(EXERCISE DETAILS): From the data that follows, copy every line holding the string "left".

Stored data:

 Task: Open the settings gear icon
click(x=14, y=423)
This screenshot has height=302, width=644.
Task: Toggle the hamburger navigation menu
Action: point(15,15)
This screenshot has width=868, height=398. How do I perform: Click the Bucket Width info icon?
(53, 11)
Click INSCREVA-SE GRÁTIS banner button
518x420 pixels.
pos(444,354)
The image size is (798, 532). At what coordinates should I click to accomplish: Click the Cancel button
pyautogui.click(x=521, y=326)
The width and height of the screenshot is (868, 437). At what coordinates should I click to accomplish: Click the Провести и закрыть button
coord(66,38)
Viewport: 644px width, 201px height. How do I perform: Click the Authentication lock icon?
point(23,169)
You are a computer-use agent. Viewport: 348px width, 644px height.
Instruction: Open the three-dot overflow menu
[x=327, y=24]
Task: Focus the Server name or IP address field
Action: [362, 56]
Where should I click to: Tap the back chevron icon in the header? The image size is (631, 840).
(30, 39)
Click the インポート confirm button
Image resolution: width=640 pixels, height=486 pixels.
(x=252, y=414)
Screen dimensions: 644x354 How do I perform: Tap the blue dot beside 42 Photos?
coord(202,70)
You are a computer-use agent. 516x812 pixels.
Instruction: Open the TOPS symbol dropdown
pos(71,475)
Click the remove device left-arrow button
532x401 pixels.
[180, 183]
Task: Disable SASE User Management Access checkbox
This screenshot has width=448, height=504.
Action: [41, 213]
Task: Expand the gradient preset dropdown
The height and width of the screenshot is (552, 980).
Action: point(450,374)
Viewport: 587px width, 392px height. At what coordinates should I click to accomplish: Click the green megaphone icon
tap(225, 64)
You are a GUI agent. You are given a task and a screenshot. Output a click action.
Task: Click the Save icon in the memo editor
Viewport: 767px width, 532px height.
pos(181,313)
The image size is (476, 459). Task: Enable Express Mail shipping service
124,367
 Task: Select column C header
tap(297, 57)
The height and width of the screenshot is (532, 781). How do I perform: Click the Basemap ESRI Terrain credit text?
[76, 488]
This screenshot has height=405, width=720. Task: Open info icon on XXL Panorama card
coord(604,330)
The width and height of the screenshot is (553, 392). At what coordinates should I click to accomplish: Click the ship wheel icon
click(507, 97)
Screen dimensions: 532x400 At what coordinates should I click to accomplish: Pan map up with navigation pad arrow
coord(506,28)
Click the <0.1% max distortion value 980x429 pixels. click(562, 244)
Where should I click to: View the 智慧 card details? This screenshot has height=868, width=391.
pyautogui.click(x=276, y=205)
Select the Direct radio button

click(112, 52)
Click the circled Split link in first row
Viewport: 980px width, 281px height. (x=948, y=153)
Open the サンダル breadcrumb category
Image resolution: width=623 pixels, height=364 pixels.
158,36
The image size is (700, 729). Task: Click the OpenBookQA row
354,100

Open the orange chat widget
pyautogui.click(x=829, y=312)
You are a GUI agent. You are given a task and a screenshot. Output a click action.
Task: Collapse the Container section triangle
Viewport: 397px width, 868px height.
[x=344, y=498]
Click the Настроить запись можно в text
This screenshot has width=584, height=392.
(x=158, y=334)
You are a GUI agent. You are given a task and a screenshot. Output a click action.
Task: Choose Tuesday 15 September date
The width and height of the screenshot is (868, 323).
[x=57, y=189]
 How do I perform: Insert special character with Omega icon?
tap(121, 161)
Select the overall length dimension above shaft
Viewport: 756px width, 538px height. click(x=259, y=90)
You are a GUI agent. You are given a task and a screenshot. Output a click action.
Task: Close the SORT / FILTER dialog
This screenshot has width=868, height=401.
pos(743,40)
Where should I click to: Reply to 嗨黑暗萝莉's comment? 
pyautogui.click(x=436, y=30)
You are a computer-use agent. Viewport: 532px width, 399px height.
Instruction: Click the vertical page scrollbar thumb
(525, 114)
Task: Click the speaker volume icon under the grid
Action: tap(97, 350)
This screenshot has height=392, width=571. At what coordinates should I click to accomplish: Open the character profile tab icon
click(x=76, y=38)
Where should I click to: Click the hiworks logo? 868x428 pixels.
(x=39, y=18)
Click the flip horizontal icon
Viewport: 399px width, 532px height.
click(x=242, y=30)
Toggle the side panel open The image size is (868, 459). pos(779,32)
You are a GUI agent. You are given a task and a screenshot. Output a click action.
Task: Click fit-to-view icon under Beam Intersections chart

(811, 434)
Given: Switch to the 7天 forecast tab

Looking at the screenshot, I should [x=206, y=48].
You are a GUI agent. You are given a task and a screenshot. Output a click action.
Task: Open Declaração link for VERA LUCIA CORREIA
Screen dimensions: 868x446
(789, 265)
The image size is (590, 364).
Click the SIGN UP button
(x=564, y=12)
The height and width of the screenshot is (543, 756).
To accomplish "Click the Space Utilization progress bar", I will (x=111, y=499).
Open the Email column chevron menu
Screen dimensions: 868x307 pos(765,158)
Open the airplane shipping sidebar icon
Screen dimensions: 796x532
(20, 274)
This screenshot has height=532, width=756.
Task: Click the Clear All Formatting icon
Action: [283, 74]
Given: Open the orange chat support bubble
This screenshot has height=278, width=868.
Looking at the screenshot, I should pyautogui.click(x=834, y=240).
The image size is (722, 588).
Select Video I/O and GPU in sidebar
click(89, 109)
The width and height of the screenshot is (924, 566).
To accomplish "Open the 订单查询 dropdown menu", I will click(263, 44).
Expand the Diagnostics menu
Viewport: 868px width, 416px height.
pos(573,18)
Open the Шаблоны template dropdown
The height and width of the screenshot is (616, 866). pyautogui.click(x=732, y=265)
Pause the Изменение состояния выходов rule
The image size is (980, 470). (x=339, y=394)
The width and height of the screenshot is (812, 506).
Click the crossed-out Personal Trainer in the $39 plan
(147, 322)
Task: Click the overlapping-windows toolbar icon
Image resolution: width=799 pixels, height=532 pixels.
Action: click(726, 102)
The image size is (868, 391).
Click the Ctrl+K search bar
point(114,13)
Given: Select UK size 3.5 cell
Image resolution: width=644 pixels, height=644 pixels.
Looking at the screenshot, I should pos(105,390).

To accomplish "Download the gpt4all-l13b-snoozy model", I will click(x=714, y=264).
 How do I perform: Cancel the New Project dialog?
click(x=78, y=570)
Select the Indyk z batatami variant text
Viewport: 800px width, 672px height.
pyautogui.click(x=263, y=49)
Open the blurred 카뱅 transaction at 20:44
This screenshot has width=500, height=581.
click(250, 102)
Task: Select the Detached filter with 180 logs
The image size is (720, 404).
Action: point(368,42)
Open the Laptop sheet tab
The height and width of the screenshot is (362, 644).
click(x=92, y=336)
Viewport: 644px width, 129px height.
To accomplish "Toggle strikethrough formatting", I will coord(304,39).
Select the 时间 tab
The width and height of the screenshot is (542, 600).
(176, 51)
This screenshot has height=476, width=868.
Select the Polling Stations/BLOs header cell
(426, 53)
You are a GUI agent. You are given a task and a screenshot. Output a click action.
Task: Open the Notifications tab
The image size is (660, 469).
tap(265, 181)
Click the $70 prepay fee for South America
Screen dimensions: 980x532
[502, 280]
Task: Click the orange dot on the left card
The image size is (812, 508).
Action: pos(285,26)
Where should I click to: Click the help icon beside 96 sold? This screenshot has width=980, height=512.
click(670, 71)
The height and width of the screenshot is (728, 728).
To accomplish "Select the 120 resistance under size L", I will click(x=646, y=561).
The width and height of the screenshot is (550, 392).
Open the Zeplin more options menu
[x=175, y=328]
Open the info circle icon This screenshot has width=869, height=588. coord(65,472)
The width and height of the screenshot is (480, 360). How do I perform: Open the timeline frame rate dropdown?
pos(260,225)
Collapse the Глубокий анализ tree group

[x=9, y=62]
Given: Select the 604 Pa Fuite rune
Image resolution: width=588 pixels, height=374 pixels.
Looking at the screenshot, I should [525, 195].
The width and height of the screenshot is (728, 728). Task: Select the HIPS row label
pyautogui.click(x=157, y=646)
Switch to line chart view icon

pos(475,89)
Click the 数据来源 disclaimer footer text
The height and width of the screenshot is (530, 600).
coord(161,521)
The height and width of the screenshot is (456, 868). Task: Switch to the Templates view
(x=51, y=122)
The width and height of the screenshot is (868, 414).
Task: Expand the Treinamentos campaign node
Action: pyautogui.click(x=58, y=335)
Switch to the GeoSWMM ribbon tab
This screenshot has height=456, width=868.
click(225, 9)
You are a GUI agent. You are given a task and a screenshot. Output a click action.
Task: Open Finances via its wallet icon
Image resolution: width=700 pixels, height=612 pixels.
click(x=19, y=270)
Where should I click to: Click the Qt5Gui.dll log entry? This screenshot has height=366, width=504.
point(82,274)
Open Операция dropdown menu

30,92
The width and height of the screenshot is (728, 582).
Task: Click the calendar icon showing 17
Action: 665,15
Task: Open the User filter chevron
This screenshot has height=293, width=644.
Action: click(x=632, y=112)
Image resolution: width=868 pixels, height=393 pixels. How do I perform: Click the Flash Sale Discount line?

(TASK SOLUTION):
Click the remove device left-arrow button
Task: Click the orange dot on the left card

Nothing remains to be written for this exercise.